"""

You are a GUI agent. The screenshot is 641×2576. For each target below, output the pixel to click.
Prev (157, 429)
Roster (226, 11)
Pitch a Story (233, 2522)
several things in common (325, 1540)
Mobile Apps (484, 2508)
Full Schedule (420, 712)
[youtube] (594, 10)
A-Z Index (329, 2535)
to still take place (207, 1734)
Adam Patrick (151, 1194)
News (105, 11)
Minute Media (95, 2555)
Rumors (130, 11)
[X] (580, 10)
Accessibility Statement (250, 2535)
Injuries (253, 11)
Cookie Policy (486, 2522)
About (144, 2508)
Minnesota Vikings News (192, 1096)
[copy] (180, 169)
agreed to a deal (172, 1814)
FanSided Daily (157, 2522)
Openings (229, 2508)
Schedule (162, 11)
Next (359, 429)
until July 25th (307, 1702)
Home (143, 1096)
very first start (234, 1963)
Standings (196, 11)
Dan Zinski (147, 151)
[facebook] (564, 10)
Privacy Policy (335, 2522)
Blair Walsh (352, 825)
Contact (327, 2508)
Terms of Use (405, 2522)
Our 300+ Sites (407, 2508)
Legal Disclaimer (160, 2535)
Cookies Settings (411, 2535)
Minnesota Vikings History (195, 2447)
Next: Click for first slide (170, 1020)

"""
"""

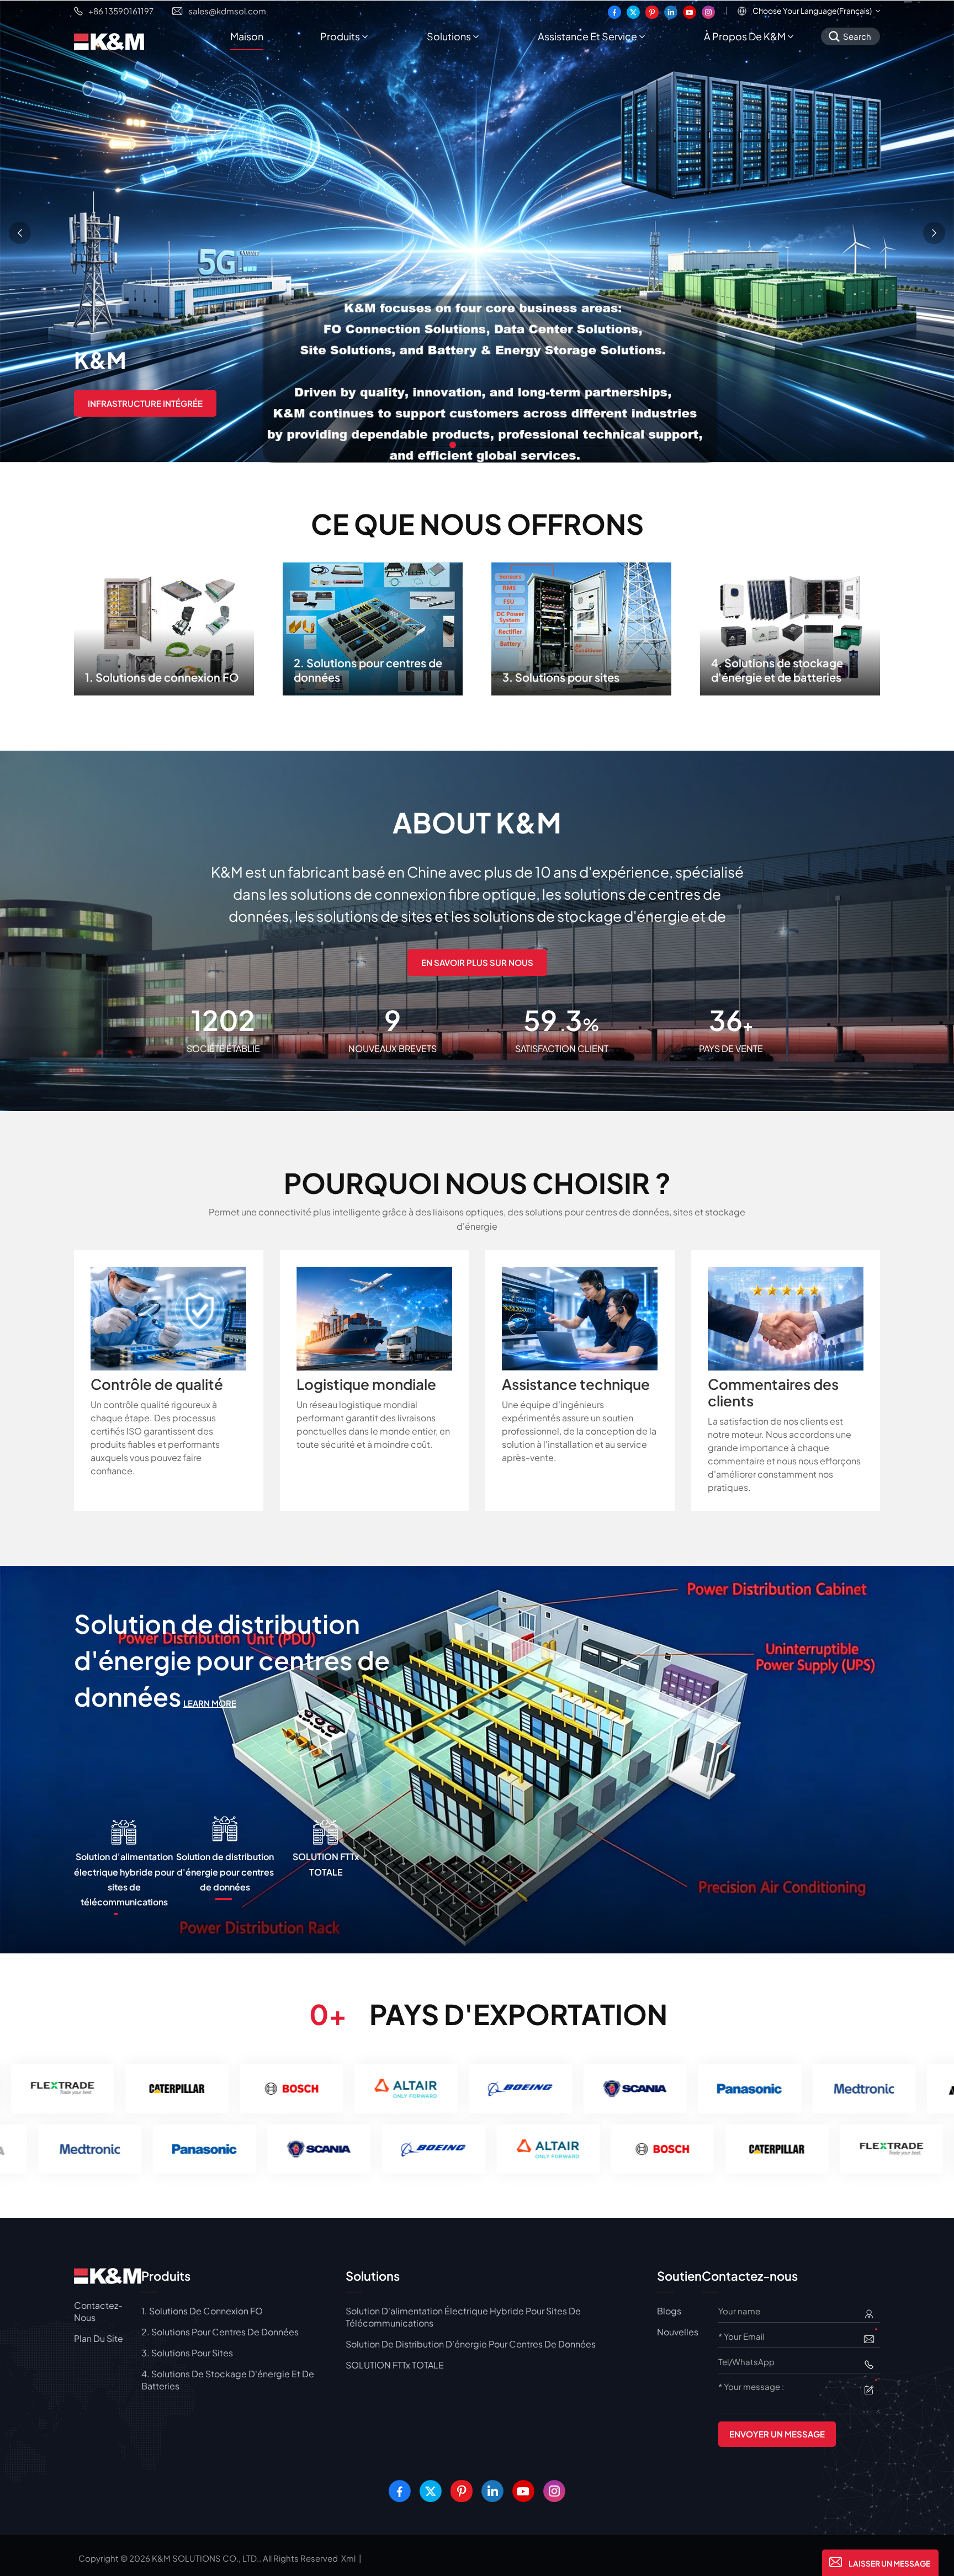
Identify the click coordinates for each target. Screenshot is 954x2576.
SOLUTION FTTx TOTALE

"""
"""

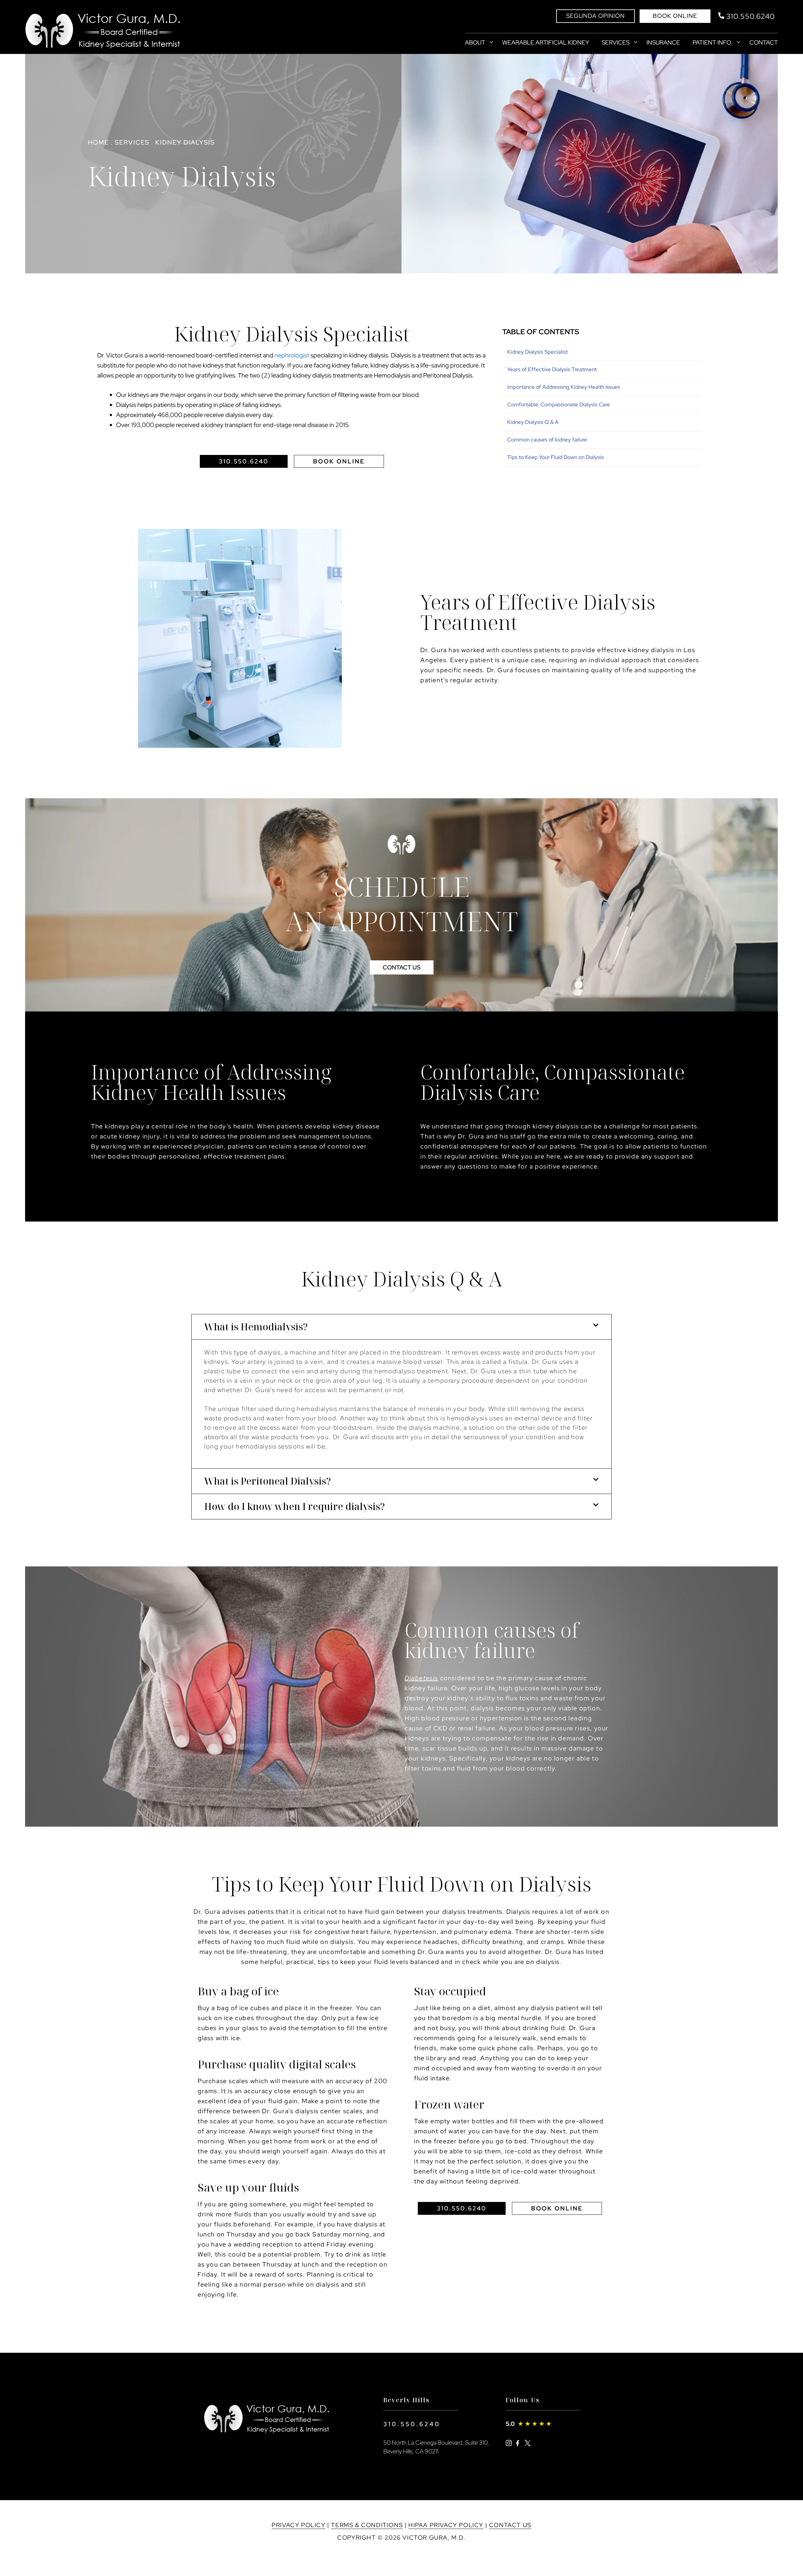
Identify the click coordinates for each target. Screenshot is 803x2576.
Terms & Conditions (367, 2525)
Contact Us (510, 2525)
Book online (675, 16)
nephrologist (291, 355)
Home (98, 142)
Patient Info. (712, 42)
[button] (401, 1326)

"""

§ **About this task**
Repeat word for word the lines above that run from the line containing "Contact (327, 2508)" through the line containing "Next: Click for first slide (170, 1020)", both ends included, and nothing else.

§ **Solution to the exercise**
Contact (327, 2508)
Terms of Use (405, 2522)
Our 300+ Sites (407, 2508)
Legal Disclaimer (160, 2535)
Cookies Settings (411, 2535)
Minnesota Vikings History (195, 2447)
Next: Click for first slide (170, 1020)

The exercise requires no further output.